▶ **Task objective**: Extract every line of the data below and reproduce each one verbatim, in its original order and without any changes.

▶ **Records**:
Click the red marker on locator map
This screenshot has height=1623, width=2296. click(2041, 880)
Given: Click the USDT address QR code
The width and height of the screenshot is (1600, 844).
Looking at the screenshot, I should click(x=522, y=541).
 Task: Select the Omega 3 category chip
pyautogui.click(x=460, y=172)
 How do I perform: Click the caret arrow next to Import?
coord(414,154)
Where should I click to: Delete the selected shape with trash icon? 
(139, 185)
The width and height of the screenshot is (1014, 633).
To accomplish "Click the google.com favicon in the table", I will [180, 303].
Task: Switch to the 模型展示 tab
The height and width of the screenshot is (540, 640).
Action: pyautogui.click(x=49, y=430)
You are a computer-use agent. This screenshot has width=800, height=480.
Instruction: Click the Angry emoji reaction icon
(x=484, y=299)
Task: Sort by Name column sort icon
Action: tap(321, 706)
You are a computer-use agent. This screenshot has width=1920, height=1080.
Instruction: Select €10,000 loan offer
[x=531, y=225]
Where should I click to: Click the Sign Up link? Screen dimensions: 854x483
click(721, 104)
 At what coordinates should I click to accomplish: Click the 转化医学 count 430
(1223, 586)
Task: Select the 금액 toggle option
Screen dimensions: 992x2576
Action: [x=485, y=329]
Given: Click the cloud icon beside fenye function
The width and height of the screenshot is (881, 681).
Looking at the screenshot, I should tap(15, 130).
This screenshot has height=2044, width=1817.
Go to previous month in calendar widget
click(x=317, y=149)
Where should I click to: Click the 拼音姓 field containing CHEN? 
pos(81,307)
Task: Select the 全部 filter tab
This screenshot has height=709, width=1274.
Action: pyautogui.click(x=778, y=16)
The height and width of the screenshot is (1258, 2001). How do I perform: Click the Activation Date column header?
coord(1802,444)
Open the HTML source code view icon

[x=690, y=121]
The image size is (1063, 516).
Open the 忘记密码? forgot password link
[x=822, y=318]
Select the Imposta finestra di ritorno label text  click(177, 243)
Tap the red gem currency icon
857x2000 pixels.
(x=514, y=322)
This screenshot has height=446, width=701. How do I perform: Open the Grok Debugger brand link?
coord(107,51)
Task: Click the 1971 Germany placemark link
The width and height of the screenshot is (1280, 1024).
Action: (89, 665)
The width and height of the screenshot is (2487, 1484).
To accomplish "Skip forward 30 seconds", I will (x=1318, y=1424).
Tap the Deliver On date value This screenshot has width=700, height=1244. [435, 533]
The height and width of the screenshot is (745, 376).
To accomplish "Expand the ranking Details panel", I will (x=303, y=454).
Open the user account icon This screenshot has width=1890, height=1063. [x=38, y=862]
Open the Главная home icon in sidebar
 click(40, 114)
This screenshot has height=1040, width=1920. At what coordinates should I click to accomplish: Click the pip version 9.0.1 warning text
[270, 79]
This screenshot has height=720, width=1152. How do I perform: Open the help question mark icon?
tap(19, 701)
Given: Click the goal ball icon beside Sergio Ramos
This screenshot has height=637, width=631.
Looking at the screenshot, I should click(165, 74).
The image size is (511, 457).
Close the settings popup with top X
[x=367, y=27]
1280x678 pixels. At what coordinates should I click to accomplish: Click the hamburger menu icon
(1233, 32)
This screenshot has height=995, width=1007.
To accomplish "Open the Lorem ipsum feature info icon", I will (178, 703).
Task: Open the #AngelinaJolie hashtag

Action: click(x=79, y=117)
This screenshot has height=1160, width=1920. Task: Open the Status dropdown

▶ **The reply**:
Click the red marker on locator map
This screenshot has height=1623, width=2296. click(2041, 880)
Given: Click the USDT address QR code
The width and height of the screenshot is (1600, 844).
Looking at the screenshot, I should click(x=522, y=541).
 Task: Select the Omega 3 category chip
pyautogui.click(x=460, y=172)
 How do I perform: Click the caret arrow next to Import?
coord(414,154)
Where should I click to: Delete the selected shape with trash icon? 
(139, 185)
The width and height of the screenshot is (1014, 633).
To accomplish "Click the google.com favicon in the table", I will [180, 303].
Task: Switch to the 模型展示 tab
The height and width of the screenshot is (540, 640).
Action: pyautogui.click(x=49, y=430)
You are a computer-use agent. This screenshot has width=800, height=480.
Instruction: Click the Angry emoji reaction icon
(x=484, y=299)
Task: Sort by Name column sort icon
Action: tap(321, 706)
You are a computer-use agent. This screenshot has width=1920, height=1080.
Instruction: Select €10,000 loan offer
[x=531, y=225]
Where should I click to: Click the Sign Up link? Screen dimensions: 854x483
click(721, 104)
 At what coordinates should I click to accomplish: Click the 转化医学 count 430
(1223, 586)
Task: Select the 금액 toggle option
Screen dimensions: 992x2576
Action: [x=485, y=329]
Given: Click the cloud icon beside fenye function
The width and height of the screenshot is (881, 681).
Looking at the screenshot, I should tap(15, 130).
This screenshot has height=2044, width=1817.
Go to previous month in calendar widget
click(x=317, y=149)
Where should I click to: Click the 拼音姓 field containing CHEN? 
pos(81,307)
Task: Select the 全部 filter tab
This screenshot has height=709, width=1274.
Action: pyautogui.click(x=778, y=16)
The height and width of the screenshot is (1258, 2001). How do I perform: Click the Activation Date column header?
coord(1802,444)
Open the HTML source code view icon

[x=690, y=121]
The image size is (1063, 516).
Open the 忘记密码? forgot password link
[x=822, y=318]
Select the Imposta finestra di ritorno label text  click(177, 243)
Tap the red gem currency icon
857x2000 pixels.
(x=514, y=322)
This screenshot has height=446, width=701. How do I perform: Open the Grok Debugger brand link?
coord(107,51)
Task: Click the 1971 Germany placemark link
The width and height of the screenshot is (1280, 1024).
Action: (89, 665)
The width and height of the screenshot is (2487, 1484).
To accomplish "Skip forward 30 seconds", I will (x=1318, y=1424).
Tap the Deliver On date value This screenshot has width=700, height=1244. [435, 533]
The height and width of the screenshot is (745, 376).
To accomplish "Expand the ranking Details panel", I will (x=303, y=454).
Open the user account icon This screenshot has width=1890, height=1063. [x=38, y=862]
Open the Главная home icon in sidebar
 click(40, 114)
This screenshot has height=1040, width=1920. At what coordinates should I click to accomplish: Click the pip version 9.0.1 warning text
[270, 79]
This screenshot has height=720, width=1152. How do I perform: Open the help question mark icon?
tap(19, 701)
Given: Click the goal ball icon beside Sergio Ramos
This screenshot has height=637, width=631.
Looking at the screenshot, I should click(165, 74).
The image size is (511, 457).
Close the settings popup with top X
[x=367, y=27]
1280x678 pixels. At what coordinates should I click to accomplish: Click the hamburger menu icon
(1233, 32)
This screenshot has height=995, width=1007.
To accomplish "Open the Lorem ipsum feature info icon", I will (178, 703).
Task: Open the #AngelinaJolie hashtag

Action: click(x=79, y=117)
This screenshot has height=1160, width=1920. Task: Open the Status dropdown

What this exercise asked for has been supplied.